Problem to solve
Locate the word "Manga" in the entries below, then gather every line that holds it.

*** Exercise materials Section Begins ***

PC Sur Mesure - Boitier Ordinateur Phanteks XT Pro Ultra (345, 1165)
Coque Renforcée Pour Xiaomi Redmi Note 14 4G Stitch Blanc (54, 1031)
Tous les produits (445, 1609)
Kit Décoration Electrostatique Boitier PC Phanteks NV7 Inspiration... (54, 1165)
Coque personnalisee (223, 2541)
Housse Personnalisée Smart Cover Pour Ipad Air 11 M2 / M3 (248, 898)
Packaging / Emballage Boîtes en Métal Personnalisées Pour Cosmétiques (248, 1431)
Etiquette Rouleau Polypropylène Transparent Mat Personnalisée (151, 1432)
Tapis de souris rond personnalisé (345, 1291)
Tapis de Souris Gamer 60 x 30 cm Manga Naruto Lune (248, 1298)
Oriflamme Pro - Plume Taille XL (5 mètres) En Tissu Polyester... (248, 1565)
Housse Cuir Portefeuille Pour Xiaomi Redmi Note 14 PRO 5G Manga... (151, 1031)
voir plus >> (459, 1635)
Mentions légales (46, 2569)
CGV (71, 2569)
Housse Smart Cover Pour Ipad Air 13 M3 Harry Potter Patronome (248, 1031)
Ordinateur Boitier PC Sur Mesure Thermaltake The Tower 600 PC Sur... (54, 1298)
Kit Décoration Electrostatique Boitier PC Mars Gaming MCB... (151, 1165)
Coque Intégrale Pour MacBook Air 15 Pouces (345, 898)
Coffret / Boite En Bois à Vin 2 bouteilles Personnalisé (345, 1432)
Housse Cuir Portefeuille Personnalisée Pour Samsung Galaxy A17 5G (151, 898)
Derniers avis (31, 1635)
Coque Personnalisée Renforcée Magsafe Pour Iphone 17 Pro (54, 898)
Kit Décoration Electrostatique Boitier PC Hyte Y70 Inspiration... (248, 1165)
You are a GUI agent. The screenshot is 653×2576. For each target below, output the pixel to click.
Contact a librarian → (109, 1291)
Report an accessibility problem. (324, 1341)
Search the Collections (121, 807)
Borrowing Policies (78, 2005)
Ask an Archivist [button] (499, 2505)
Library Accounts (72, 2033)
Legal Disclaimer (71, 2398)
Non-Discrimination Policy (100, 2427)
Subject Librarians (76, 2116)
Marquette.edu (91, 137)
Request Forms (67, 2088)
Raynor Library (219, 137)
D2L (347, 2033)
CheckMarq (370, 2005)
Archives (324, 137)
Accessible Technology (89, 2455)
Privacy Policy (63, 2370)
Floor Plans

*** Exercise materials Section Ends ***

Reply to the exercise
Tapis de Souris Gamer 60 x 30 cm Manga Naruto Lune (248, 1298)
Housse Cuir Portefeuille Pour Xiaomi Redmi Note 14 PRO 5G Manga... (151, 1031)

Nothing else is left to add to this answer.